++++ EXTRACTED DATA

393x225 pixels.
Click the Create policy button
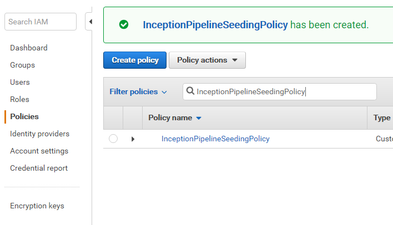(x=135, y=60)
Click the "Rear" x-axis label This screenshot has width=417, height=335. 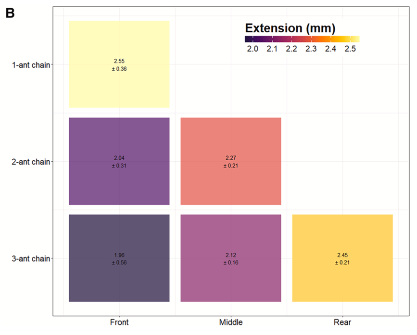[342, 322]
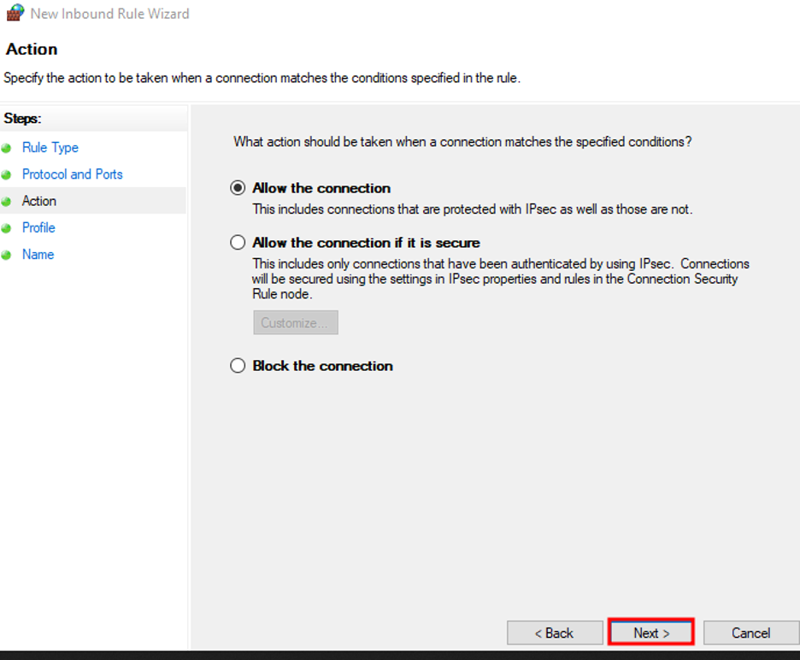
Task: Select Block the connection
Action: pos(237,365)
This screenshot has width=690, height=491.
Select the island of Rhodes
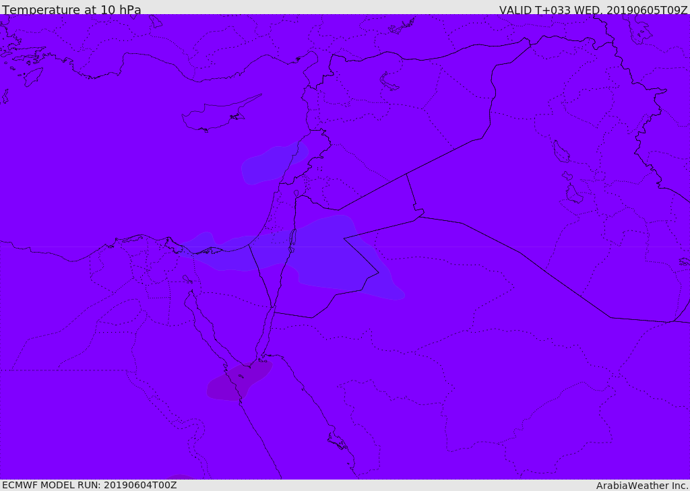(x=32, y=76)
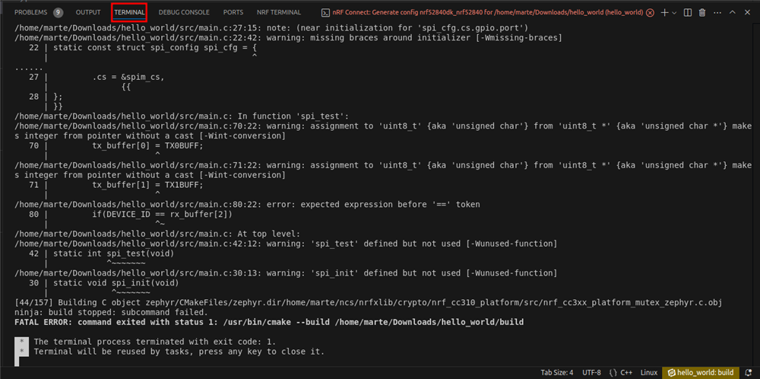Open the NRF TERMINAL tab
Viewport: 760px width, 379px height.
(279, 13)
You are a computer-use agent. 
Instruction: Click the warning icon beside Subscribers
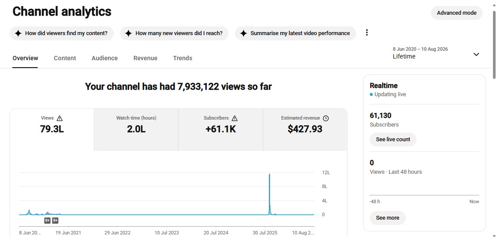pyautogui.click(x=235, y=118)
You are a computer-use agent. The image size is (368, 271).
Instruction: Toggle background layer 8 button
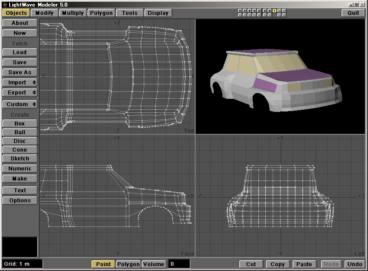[274, 15]
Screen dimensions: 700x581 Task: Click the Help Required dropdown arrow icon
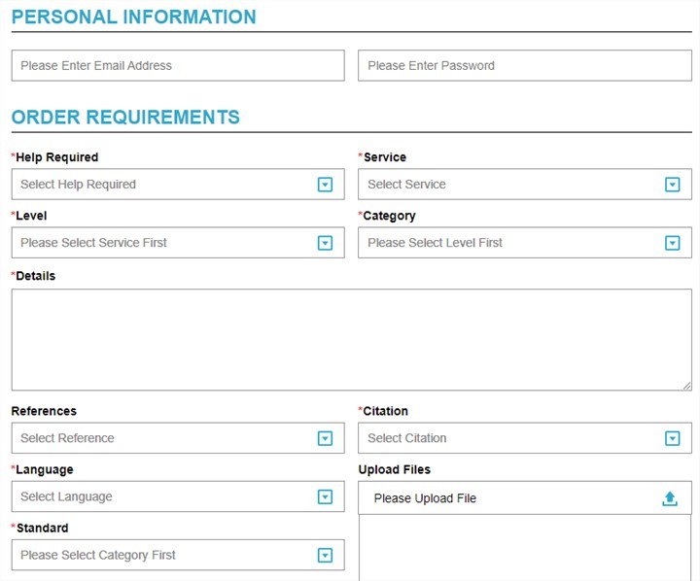coord(325,185)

++++++++

▶ **EXERCISE DESCRIPTION**: Copy exactly, please, every line from the one holding "Instruction: Toggle background layer 8 button" through the last line of the data, both ends included, and no pictures.

▶ **OUTPUT FOR THIS EXERCISE**:
Instruction: Toggle background layer 8 button
[274, 15]
Screen dimensions: 700x581 Task: Click the Help Required dropdown arrow icon
coord(325,185)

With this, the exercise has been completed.